Li Shangtong was born in 1997 in Qinghai, China. In 2019, she recieved her BFA in Interdisciplinary Sculpture with a concentration in Sustainability and Social Practice at Maryland Institute College of Art (MICA) in Baltimore, Maryland. Li creates environmentally concerned works through the lens of a young Chinese female. Li confronts the modern mass culture and the relationship we have with our environment. She is questioning what is sustainability today by creating materials from domestic wastes and sharing these recipes and processes through workshops and as open source. She has been nominated to receive the 2019 Sculpture Magazine Student Award. She had her first solo exhibition “evanesce” in the Gateway Gallery at MICA. She was the 2018 Extreme Arts intern for the Hopkins Extreme Material Institute/MICA Extreme Arts Summer Project/Internship where she completed an independent research project in three months by working collaboratively with the research professor and the graduate students in the Kang Lab. Shangtong currently works and lives in Baltimore, Maryland.

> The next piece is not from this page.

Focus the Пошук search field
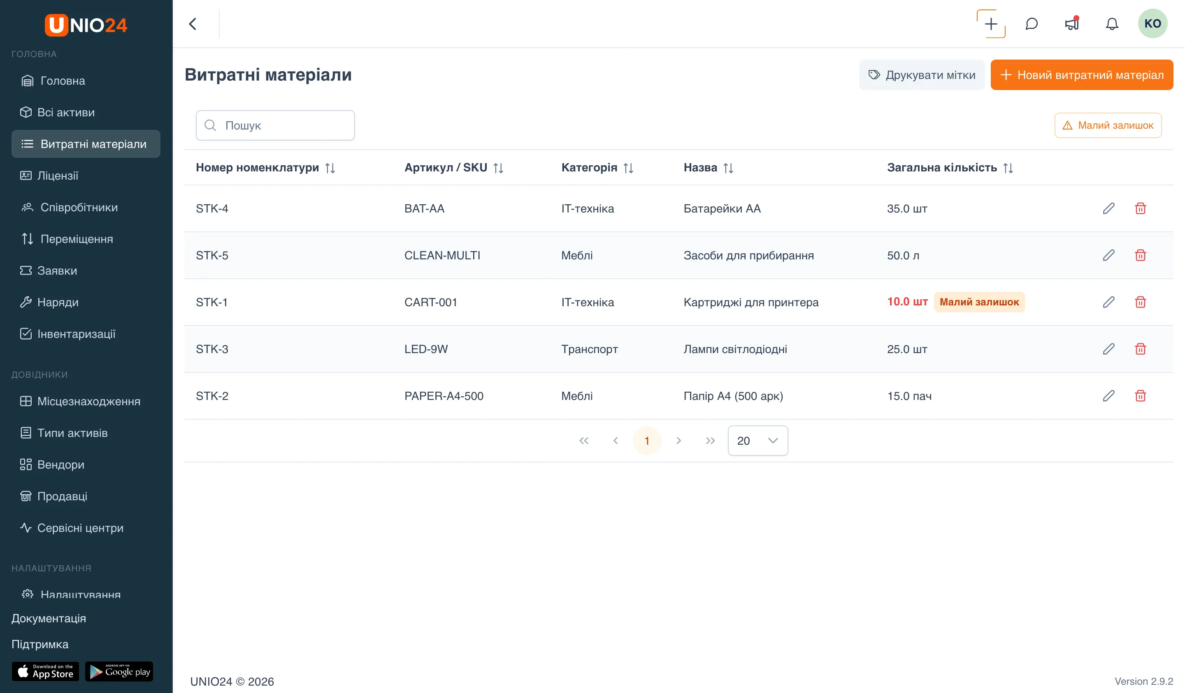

My current works are series of experiments that make materials out of everyday waste. This series demonstrates my concern for the environment by finding the potential of wastes by pulping, grinding, mixing, and testing to create new materials. Confronting our modern mass culture and disposable lifestyle has challenged me to examine the relationship we have with our environment. Our trash does not simply “disappear” when it is removed from our sight. These wastes continue to have an active role on our planet resulting in toxins, leachate, and greenhouse gases. By expanding the assigned lifespan of single-use products, I view waste as a resource to recognize both the potential and the hazards in the items we throw away and the privilege we have in doing so.

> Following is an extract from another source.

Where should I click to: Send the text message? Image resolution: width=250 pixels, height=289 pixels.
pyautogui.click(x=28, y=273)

Our individual lifestyles form a collective impact on our planet and the lives within. With environmental responsibility in mind, I experiment with common wastes, such as paper bags, cardboard boxes, plastic bags, orange peels, corn husks, sawdust, etc. The results are materials with unique textures and distinct properties that can be used in different applications. I consider every aspect of making these materials: energy usage, lifecycle, and ingredients. Through the creating of these materials, I am re-examining what sustainability means in our ever-changing climate.

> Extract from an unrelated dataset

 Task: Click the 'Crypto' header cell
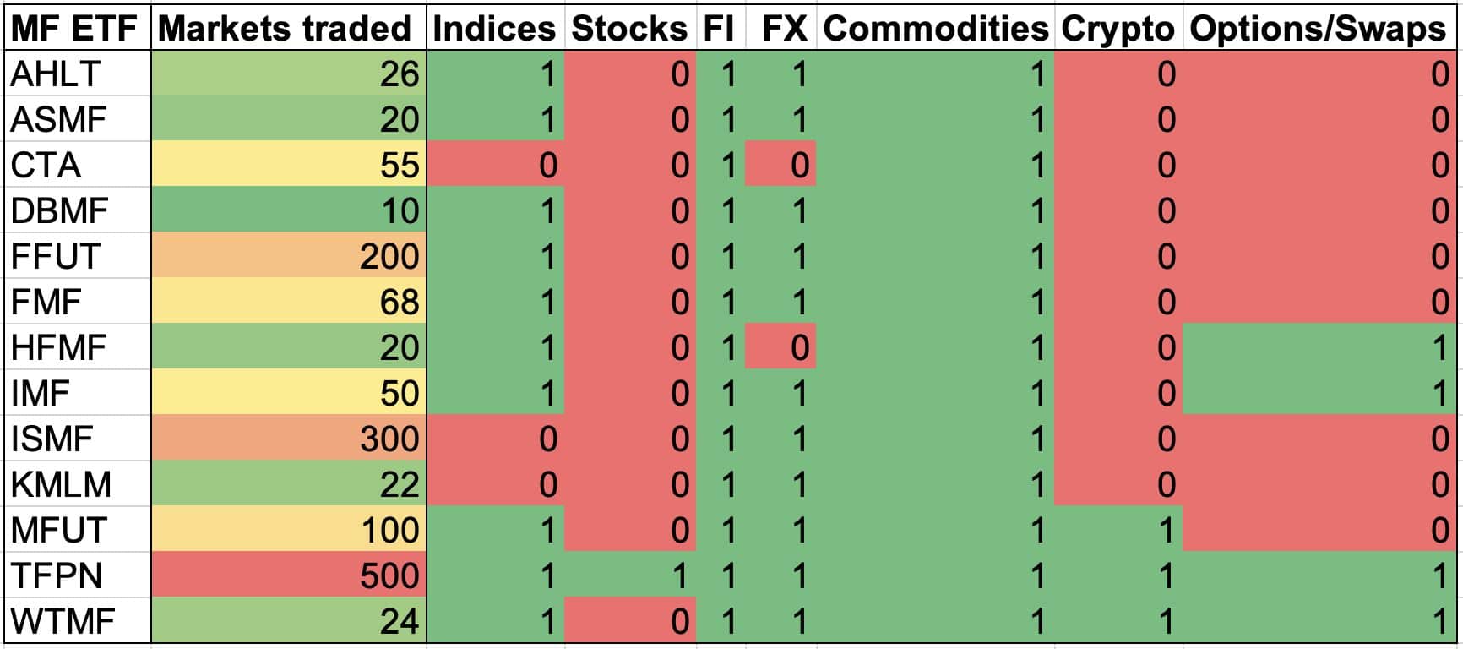(x=1118, y=29)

I am developing recipes and processes that are accessible and available in order to introduce and challenge the concept of sustainability. My goal is for them to be made by students and people from all backgrounds, economic levels, and educational attainments. The results are shared online to foster an open-source community of makers who can experiment with these wastes and make their own versions according to their needs and expertise. In tandem with my art making, I facilitate workshops on how to make these materials by inviting people to collect their own domestic waste and introduce their potential. The intent is not to create a perfect material but rather to focus on the possibilities emerging from these self-made materials and continue to explore the cultural and social implications of sustainability today.